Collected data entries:
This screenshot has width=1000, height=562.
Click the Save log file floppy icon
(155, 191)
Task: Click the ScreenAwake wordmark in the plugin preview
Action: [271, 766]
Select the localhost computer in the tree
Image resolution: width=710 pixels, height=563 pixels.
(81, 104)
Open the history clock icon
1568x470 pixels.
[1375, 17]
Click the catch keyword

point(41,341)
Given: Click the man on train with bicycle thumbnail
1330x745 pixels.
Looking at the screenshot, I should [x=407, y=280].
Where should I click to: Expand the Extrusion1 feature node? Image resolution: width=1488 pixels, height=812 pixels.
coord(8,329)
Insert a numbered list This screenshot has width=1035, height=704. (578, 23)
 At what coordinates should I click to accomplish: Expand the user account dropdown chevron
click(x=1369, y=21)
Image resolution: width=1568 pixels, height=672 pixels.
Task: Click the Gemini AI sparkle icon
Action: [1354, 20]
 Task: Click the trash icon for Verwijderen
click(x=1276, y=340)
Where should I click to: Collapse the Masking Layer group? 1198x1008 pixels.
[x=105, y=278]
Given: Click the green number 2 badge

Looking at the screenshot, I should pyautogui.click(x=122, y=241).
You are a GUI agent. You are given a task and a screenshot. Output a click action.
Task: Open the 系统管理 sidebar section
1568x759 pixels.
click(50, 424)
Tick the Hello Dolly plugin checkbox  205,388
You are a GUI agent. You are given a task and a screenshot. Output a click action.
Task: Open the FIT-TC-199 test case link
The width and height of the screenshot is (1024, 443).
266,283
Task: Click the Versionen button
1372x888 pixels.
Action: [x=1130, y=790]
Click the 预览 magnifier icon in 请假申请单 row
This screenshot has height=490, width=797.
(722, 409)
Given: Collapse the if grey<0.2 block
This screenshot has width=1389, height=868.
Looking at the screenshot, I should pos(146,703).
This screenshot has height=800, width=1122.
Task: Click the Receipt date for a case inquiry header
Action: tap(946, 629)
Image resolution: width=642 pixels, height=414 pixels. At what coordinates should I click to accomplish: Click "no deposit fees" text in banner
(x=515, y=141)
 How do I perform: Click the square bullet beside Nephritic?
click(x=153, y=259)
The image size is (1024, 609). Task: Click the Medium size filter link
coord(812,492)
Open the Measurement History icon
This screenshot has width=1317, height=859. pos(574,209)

▶ **Aim of the exercise**: Please make your reply exactly the lines from the one containing "How do I perform: Click" through the end of the entries above, and nothing more.

▶ **Result of the task**:
 How do I perform: Click the square bullet beside Nephritic?
click(x=153, y=259)
The image size is (1024, 609). Task: Click the Medium size filter link
coord(812,492)
Open the Measurement History icon
This screenshot has width=1317, height=859. pos(574,209)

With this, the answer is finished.